0
votes

Sorry for the concern, but I hope to get any help from Lucene-experienced people.

Now we use in our application Lucene.Net 3.0.3 to index and search by ~2.500.000 items. Each entity contains 27 searchable field, which added to index in this way: new Field(key, value, Field.Store.YES, Field.Index.ANALYZED))

Now we have two search options:

  1. Search only by 4 fields using fuzzy search
  2. Search by 4-27 fields using exact search

We have a search service that every week automatically searches by about 53000 people such “Bob Huston”, “Sara Conor”, “Sujan Hong Uin Ho”, etc.

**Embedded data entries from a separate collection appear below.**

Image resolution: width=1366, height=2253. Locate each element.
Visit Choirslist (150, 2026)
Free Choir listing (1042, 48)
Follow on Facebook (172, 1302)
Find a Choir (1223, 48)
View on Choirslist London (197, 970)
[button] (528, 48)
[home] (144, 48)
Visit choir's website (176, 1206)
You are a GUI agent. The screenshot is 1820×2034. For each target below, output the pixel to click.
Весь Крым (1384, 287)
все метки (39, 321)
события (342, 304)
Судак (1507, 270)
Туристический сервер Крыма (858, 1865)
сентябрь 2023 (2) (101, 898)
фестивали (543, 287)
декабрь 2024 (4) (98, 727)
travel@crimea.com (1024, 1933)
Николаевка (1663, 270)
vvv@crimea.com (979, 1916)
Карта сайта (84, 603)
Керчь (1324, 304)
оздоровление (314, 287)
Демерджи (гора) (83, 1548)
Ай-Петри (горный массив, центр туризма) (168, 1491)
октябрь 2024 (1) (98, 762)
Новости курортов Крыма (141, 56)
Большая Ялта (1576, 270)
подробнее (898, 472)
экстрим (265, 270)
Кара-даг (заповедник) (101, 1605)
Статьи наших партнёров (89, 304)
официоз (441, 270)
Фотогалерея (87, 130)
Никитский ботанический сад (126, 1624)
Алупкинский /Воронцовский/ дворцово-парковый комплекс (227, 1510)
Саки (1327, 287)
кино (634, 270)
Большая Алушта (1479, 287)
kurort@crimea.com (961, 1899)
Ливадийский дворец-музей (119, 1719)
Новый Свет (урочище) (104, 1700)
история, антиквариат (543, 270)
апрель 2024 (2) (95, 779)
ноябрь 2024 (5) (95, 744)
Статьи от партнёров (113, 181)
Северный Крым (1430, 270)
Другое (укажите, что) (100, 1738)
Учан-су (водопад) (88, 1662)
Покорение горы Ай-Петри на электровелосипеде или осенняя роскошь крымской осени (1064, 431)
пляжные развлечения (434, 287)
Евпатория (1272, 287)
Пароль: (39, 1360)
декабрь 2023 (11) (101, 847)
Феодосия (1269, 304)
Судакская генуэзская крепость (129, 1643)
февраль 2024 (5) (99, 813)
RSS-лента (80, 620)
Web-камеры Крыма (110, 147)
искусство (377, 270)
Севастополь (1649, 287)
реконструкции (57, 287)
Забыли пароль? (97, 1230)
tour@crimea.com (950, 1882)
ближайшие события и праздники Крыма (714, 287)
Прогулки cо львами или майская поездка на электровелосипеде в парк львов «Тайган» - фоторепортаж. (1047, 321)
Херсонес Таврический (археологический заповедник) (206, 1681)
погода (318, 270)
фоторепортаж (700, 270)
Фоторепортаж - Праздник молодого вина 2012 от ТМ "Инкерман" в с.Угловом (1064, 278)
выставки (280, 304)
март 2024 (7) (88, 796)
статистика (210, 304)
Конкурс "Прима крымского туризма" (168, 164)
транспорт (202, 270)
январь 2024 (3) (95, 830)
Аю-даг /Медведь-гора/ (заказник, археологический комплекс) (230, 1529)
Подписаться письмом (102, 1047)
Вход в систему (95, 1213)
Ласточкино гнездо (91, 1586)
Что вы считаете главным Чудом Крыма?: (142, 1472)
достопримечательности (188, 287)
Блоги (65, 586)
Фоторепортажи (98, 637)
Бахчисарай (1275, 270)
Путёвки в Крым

So we experience slow search speed in option 1, its an average 4-8 sec in searcher.Search and its our major problem.

Search sample code:

                var index = FSDirectory.Open(indexPath);
                var searcher = new IndexSearcher(index, true);
                this.analyzer = new StandardAnalyzer(Version.LUCENE_30, new HashSet<string>())
                var queryParser = new MultiFieldQueryParser(Version.LUCENE_30, queryFields, this.analyzer);
                queryParser.AllowLeadingWildcard = false;
                Query query;
                query = queryParser.Parse(token);
                var results = searcher.Search(query, NumberOfResults);// NumberOfResults==500

Our fuzzy search query to find “bob cong hong” in 4 fields:

(((PersonFirstName:bob~0.6) OR (PersonLastName:bob~0.6) OR (PersonAliases:bob~0.6) OR (PersonAlternativeSpellings:bob~0.6)) AND ((PersonFirstName:cong~0.6) OR (PersonLastName:cong~0.6) OR (PersonAliases:cong~0.6) OR (PersonAlternativeSpellings:cong~0.6)) AND ((PersonFirstName:hong~0.6) OR (PersonLastName:hong~0.6) OR (PersonAliases:hong~0.6) OR (PersonAlternativeSpellings:hong~0.6)))

Current improvements:

  1. We combined these 4 fields to 1 search field
  2. We decided to use single IndexSearcher in service instead of open in every search request
  3. MergeFactor=2

Total combination of improvements produces about 30-40% speed increasing.

Following this article we`ve made most of possible optimizations:

Do you have other suggestions how to improve search speed in our situation?

Thank you.

1

1 Answers

1
votes

You can improve the speed of Fuzzy Queries by setting their prefix length to a non-zero value. This will allow lucene to narrow the set of possible results efficiently. Like this:

queryParser.FuzzyPrefixLength = 2;

Also, it doesn't affect the query you've provided as an example, but if you care at all about performance, you should remove the line queryParser.AllowLeadingWildcard = false;. Leading wildcards will absolutely kill performance.